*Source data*
+ + + + +

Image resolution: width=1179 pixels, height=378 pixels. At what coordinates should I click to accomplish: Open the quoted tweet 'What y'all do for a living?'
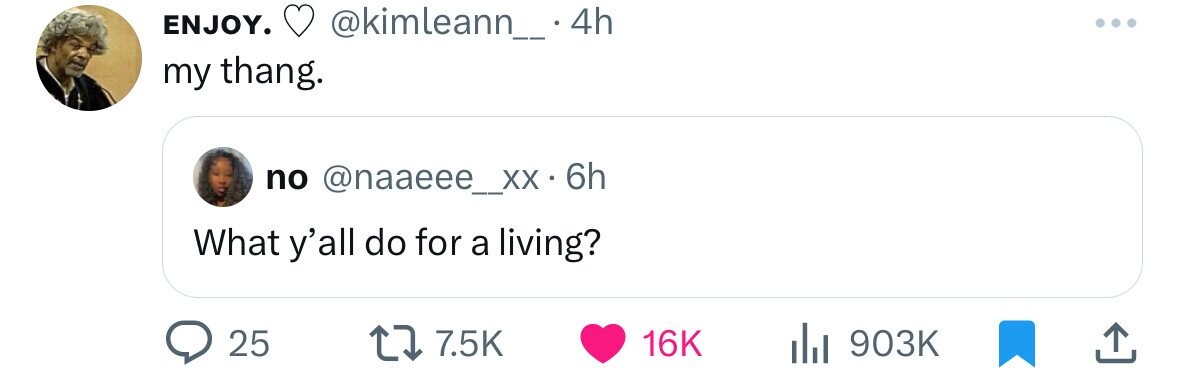click(652, 207)
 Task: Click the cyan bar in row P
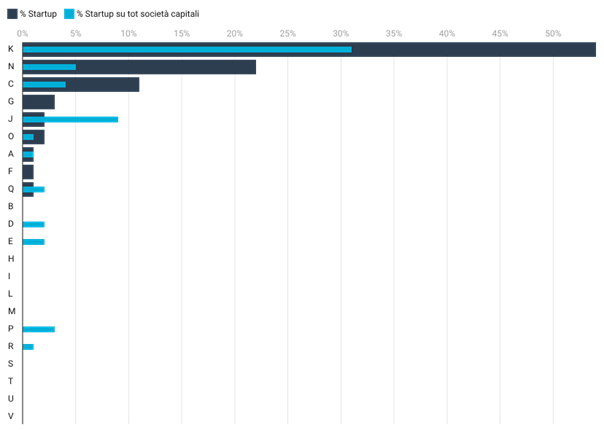(38, 329)
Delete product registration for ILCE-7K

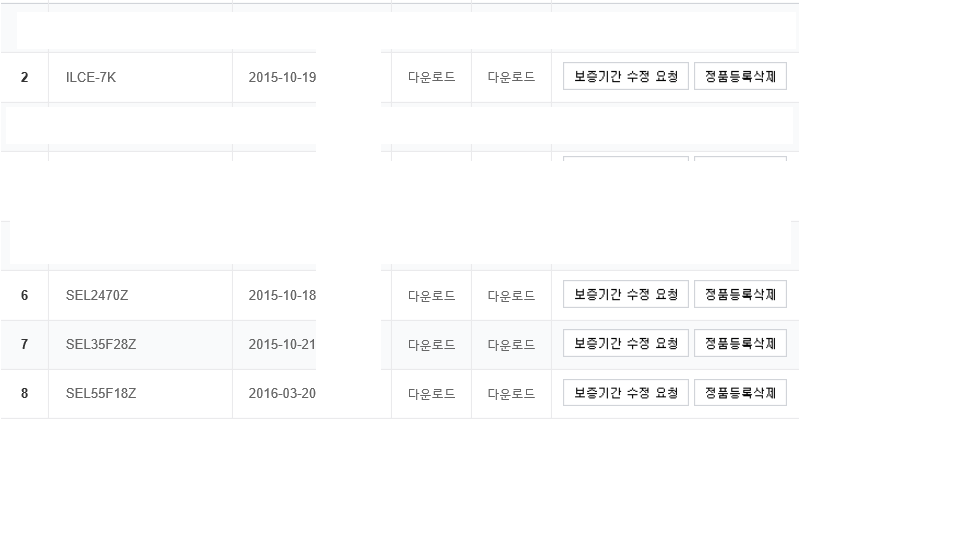coord(740,77)
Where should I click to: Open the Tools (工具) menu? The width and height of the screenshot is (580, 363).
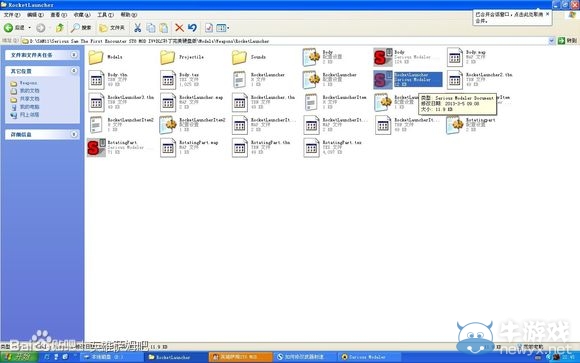pyautogui.click(x=105, y=15)
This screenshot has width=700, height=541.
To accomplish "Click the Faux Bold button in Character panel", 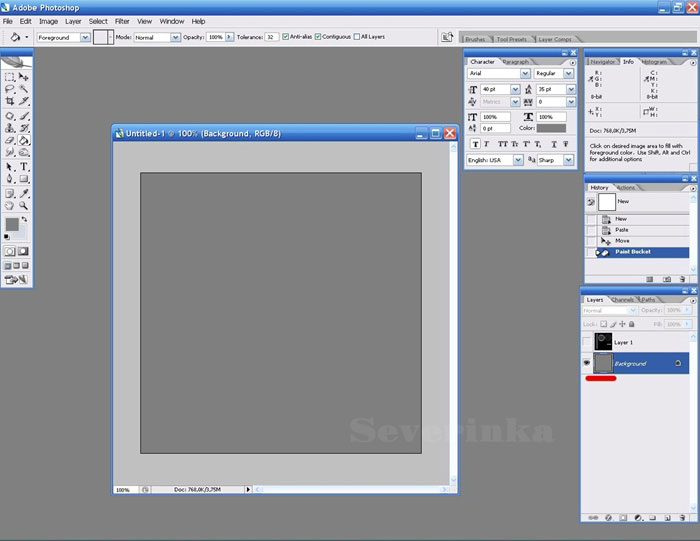I will pos(476,144).
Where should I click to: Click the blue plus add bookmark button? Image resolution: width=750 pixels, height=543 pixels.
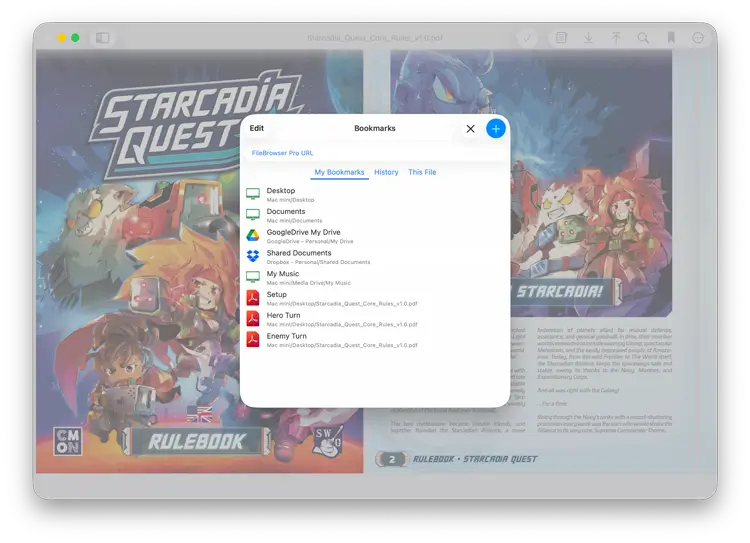point(496,129)
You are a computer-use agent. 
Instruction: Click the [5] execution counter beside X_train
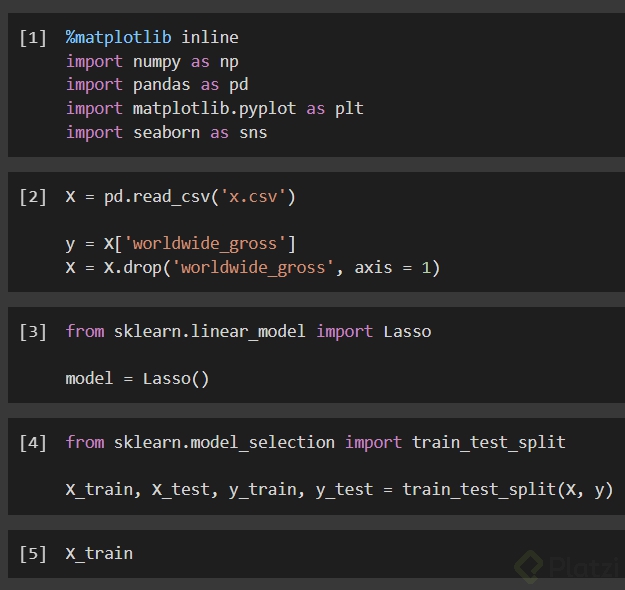pyautogui.click(x=33, y=553)
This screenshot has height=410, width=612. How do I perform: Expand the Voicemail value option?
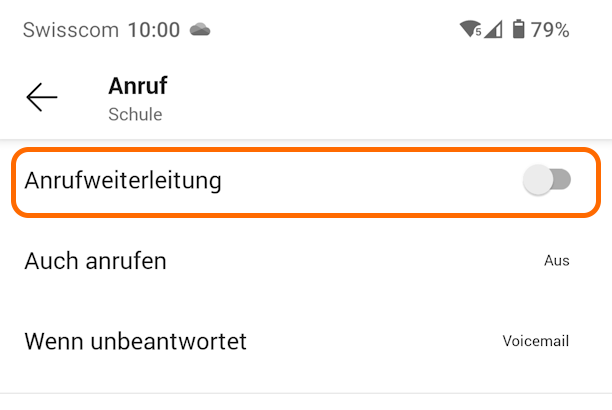[x=535, y=341]
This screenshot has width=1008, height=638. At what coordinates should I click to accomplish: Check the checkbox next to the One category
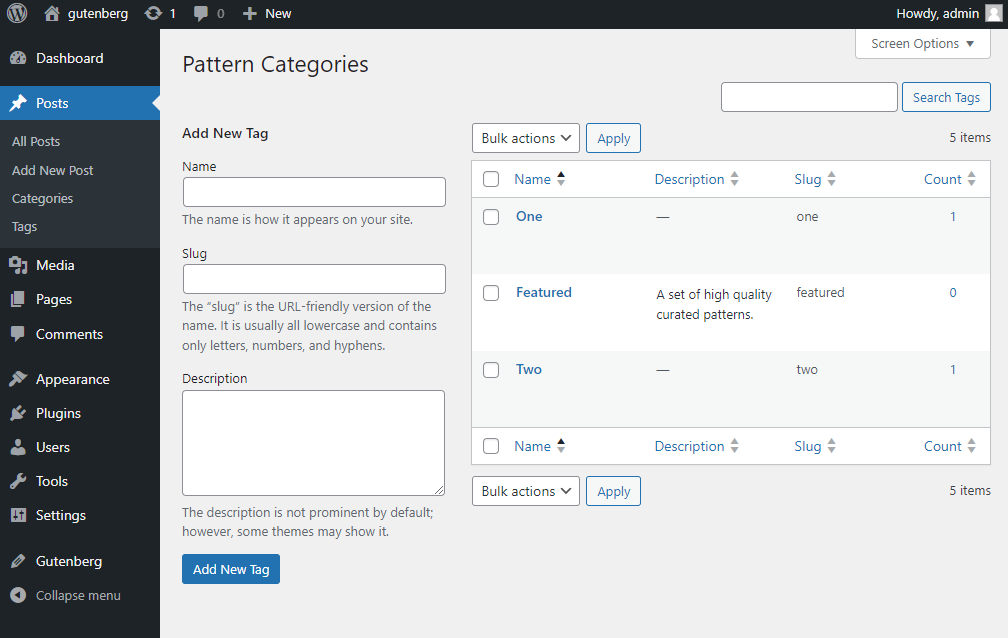coord(491,216)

+ + + + +

*PROBLEM REQUIREMENTS*
What are the lines from the one containing "This screenshot has height=410, width=612." through the end of the records? Write them out exactly, leaving out the pictures.

*ANSWER SPACE*
This screenshot has height=410, width=612. How do I perform: Expand the Voicemail value option?
[x=535, y=341]
This screenshot has width=1008, height=638. At what coordinates should I click to accomplish: Check the checkbox next to the One category
coord(491,216)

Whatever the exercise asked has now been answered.